Разговор у новогодней елки с психологом о том, что происходит за окном и в наших душах
Главными героями уходящего года были медики. Те, кто уходил на сутки в «красную зону», кто вел прием до последнего пациента, кто работал на вызовах до глубокой ночи. А еще героями были мы все — кто пережил этот непростой год, поддерживал тех, кому было еще труднее, противостоял напастям и тревогам. Семейный, клинический и перинатальный психолог Елена КАРТАВЕНКО из Санкт-Петербурга хорошо знает, о каких испытаниях — и их последствиях — идет речь. Поговорим?
— Скажите, коронавирус действительно ударил по всем — и даже по тем, кто не болел?
— О трудностях и переживаниях, явившихся с началом пандемии, так или иначе говорят все. Даже те, кто не болел сам, не терял близких. Ко мне за помощью обращалась семья, которую коронавирус вроде бы обошел стороной. Но переход на удаленку создал дополнительные проблемы: домашняя учеба у детей проходит очень непросто, потом папа потерял заработок... Конечно, все это стресс.

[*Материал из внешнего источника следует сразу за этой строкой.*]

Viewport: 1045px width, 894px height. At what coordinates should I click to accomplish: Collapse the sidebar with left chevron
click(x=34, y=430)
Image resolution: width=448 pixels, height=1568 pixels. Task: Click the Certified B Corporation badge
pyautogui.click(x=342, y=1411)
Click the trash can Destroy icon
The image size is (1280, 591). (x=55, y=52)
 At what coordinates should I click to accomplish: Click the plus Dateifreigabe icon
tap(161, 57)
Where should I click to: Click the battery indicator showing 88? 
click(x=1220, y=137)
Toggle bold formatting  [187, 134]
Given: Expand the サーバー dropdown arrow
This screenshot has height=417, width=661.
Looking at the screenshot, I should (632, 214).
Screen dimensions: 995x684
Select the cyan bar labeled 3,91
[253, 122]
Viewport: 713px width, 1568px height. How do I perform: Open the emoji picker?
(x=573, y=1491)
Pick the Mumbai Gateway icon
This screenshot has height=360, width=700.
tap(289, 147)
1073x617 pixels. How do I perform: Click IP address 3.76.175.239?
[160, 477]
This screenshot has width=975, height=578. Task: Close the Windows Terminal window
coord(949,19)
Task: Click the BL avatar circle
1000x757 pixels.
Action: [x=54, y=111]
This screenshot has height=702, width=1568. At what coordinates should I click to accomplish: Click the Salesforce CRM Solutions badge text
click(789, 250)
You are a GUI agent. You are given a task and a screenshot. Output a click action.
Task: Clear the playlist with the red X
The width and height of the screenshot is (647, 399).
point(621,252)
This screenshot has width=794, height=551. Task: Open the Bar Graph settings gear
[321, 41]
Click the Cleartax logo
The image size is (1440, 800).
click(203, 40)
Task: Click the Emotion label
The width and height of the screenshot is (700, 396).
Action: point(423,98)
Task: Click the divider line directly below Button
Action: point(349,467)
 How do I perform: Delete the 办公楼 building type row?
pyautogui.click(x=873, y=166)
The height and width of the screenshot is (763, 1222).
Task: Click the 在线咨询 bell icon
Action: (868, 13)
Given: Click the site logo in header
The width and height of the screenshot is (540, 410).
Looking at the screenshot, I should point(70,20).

Многие переживали и продолжают переживать страх и тревогу. Во время карантина я продолжала работать по телефону экстренной психологической помощи для пожилых людей и могу сказать, что для них изоляция стала тяжелым испытанием. Мне запомнилась немолодая женщина, которая как раз незадолго до всех этих событий похоронила мужа. Она осталась совсем одна, родственников нет. Ей было очень тяжело.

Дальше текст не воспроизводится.